Today, Israel has diplomatic relations with 163 states. Following the signing of the Israel-PLO Declaration of Principles on September 13, 1993, Israel established or renewed diplomatic relations with 36 countries. Israel has full diplomatic relations with Egypt and Jordan. In addition, on October 1, 1994, the Gulf States publicly announced their support for a review of the Arab boycott, in effect abolishing the secondary and tertiary boycotts against Israel.
Israel has diplomatic relations with nine non-Arab Muslim states and with 32 of the 43 Sub-Saharan states that are not members of the Arab League. Israel established relations with China and India in 1992 and with the Holy See in 1993.

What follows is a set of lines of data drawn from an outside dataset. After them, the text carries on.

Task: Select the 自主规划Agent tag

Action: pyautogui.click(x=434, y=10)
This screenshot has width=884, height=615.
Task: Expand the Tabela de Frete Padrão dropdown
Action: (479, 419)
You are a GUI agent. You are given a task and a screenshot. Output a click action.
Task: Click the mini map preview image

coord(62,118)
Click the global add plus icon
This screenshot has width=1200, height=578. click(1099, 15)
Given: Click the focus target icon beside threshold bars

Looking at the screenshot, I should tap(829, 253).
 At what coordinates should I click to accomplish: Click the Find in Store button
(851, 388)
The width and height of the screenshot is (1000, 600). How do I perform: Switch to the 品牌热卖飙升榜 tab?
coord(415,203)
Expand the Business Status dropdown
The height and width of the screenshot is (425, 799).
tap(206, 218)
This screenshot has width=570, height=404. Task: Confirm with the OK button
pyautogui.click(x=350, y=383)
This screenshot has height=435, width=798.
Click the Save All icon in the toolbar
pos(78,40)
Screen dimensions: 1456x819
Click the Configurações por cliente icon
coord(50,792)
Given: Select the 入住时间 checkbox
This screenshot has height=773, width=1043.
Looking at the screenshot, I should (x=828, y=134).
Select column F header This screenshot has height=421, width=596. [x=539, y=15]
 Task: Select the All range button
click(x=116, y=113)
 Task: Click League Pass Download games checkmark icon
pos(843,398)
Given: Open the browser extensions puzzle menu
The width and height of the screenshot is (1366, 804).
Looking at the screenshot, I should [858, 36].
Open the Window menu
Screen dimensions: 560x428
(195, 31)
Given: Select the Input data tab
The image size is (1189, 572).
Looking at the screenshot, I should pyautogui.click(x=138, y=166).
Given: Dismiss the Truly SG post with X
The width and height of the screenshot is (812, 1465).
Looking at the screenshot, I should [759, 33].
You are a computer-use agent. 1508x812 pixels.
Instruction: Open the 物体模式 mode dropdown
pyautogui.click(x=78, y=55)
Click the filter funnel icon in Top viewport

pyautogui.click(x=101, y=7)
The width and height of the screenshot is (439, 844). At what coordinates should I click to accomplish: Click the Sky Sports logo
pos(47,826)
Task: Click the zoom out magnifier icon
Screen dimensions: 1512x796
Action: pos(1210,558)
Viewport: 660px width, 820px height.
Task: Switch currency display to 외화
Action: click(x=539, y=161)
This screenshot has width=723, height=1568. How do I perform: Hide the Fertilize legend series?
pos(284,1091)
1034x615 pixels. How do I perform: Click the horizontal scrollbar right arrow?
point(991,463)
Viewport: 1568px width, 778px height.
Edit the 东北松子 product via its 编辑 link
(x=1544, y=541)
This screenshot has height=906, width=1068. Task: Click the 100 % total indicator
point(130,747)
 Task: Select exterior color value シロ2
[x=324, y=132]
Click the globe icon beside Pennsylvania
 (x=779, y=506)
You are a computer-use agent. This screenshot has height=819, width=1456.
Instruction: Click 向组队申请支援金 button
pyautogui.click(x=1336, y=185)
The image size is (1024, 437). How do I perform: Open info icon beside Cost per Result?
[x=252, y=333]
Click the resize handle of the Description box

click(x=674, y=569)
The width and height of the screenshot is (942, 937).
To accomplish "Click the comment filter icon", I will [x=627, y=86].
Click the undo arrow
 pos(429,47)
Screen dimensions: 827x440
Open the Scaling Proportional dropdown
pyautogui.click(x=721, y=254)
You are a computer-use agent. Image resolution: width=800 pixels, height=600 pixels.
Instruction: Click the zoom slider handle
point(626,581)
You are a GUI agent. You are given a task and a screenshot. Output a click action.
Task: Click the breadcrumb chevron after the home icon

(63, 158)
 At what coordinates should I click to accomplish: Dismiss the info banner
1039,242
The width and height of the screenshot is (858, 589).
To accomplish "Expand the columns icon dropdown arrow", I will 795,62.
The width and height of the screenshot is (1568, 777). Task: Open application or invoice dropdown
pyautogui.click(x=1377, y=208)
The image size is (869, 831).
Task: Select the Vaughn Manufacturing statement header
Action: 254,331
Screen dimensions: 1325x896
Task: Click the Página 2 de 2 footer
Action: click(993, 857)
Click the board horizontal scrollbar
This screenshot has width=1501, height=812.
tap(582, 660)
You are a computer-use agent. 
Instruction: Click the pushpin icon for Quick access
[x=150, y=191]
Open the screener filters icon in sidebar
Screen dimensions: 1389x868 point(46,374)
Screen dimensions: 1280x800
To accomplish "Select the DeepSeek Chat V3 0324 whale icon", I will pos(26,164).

Overall Israeli relations with the rising powers or big emerging markets like China, India, and Brazil, is forward looking and positive. The GoI recognizes these countries as major future markets for Israeli technology exports and engages them with trade missions and high-level visits. While competition exists and is likely to grow, for example with India in IT development and assembly work, where some Israeli firms have invested in production facilities, the benefits of collaboration with such large economies are understood by the private sector here. Israeli expertise in dry land agriculture, agronomic research, and water management technology is appreciated in Brazil, India and elsewhere in the developing world. Strong ties of Jews in Israel with those in the fiaspora bring many Israelis in contact with the citizens of BEM (big emerging markets) countries, and these countries can be a source of immigration.
Israeli relations with key international players are varied and growing, partly from an effort to counter the influence of perceived anti-Israeli sentiment, but also the need to develop an appreciation in these organizations for what the country offers - among them, democratic values and a vibrant, first-world economy. The country's drive for OECD membership is evidence of this. Israel is eternally in quest of support in IOs such as the UN, and cultivates a plurality of links across many issue areas, although the Israeli government has only recently begun to recognize that its influence in international organizations would be enhanced if Israel were to be perceived to be politically useful to others within those organizations rather than exclusively focused inward on the Israeli-Palestinian conflict.